Re: Advice about switching grad schools (leaving with MS)

Postby echo » Mon Jun 04, 2012 5:30 am

I will be transferring to a new (substantially higher ranked) program in the Fall, so I've been there. Keep an open mind: your research interests will probably change in the course of the first year. Program ranking gives a broad sense of how strong your program is in all areas of math, but you'll find that your fortunes on the job market depend largely on the importance of your advisor. Your program is likely to have prominent faculty at least in some areas. If you can find a match and work with someone who's well known in their field and whose students get good job placements, it would be well worth the effort and far easier than transferring. In the end, I realized that my research interests are not well represented in my current department. Either way, the process of transferring is extremely stressful, expensive and I wouldn't recommend it unless you are absolutely sure you want to do it. If you do ultimately decide to go through with it, here are a few tips that I can offer:

1. If you want to enter a higher ranked program, you need to be one of the best students in your cohort. Programs who would be looking to accept you want to see that you are a serious student for obvious reasons. Ideally, you will get all of your letters of recommendation from your graduate program. By distinguishing yourself, you will not only get better letters of recommendation, but your professors will be more understanding/willing to write letters for you.

1a. If there are qualifying/area exams etc. at your current school study hard for them over the coming Summer, and try to pass at least one. Passing said exams may be necessary for the MS degree anyway, and in any case, reviewing your undergraduate math will make adjusting to graduate courses significantly easier.

2. Just because your program doesn't mind you leaving with an MS, you should keep your plans to transfer as secret as possible until you have firm offers. You do not want your current program to give away your funding or use other tactics to make your life miserable e.g. lousy teaching assignments.
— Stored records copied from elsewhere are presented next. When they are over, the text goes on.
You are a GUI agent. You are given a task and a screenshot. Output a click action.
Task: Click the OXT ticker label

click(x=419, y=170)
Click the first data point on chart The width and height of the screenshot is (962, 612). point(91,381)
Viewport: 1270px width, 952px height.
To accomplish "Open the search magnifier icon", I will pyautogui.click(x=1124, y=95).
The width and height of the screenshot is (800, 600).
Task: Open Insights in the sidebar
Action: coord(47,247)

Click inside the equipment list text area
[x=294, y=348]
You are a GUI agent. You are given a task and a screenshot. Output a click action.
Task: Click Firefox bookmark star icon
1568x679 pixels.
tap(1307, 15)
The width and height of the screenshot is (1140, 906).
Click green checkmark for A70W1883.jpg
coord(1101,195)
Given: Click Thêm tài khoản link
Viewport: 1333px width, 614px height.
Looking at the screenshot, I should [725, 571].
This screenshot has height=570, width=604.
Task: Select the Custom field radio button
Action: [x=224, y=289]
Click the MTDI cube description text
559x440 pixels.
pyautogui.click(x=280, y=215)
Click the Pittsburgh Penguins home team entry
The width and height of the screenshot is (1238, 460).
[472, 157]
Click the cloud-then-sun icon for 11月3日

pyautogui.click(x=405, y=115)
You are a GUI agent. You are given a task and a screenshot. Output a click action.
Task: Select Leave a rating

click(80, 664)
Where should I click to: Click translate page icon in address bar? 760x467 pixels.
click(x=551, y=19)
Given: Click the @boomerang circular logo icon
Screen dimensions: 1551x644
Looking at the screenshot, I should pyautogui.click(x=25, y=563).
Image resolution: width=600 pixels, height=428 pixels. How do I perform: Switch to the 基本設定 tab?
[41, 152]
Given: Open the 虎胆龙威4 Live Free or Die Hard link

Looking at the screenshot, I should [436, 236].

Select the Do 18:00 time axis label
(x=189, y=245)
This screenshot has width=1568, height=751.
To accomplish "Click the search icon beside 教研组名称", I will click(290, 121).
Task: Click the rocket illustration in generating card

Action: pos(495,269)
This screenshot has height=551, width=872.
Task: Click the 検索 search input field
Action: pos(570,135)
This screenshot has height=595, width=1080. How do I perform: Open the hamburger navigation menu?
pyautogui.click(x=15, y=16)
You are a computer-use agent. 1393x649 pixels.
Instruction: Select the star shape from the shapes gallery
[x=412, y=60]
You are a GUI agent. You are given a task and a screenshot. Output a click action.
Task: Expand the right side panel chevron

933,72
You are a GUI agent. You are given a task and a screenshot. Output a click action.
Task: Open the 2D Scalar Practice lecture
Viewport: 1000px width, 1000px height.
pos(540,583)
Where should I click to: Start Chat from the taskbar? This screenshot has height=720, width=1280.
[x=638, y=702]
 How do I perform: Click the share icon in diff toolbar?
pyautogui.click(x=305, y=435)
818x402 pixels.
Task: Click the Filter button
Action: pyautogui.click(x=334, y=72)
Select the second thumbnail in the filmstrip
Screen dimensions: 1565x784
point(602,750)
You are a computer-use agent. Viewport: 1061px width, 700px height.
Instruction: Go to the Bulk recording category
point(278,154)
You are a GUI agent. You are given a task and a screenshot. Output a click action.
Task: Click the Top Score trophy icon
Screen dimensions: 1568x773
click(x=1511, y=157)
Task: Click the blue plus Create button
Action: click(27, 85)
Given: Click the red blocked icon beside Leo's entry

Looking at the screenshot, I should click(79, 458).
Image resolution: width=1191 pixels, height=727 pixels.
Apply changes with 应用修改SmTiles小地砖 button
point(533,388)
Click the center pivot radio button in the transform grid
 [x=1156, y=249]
Certain professors may also take your decision more personally, even if your program doesn't care. That said, once you know for sure you are leaving with a firm offer, it is good manners to let your program know as soon as possible.

3. You need a convincing reason for why you want to leave, and you should make sure to mention it in your personal statement. Also, I had more success with programs where there are professors directly interested in the areas I expressed interest in.

4. Retake and study very hard for the Math GRE. This means get your calculus/diff-eq/linear algebra books out and do as many computational problems as possible, as quickly as possible. You know how to do all the problems; the main issue is that you need to do them all by reflex.

5. If you do successfully transfer, you need to be open to the fact that you will probably have to deal with some irritations such as taking qualifying exams again, doing TA training again etc. You may also need an extra year; your time to graduation will likely shift from 5-6 years to 6-7 years.

I hope these tips help you. Feel free to ask if you have any other questions.

mathdude8119
Posts: 5
Joined: Mon May 28, 2012 4:50 am

Re: Advice about switching grad schools (leaving with MS)

Postby mathdude8119 » Tue Jun 05, 2012 6:15 am

I think this is great advice. Thank you very much for replying. I'm definitely going to see if I'd be happy with the five years at my grad school. Recent graduates have done very well, going to the very top schools for postdoctorates or as junior faculty. In the end I'm sure it depends on the student and the support of a good advisor to really excel. I definitely don't plan on telling anyone my plans (if I decide that's the route I'm going to take).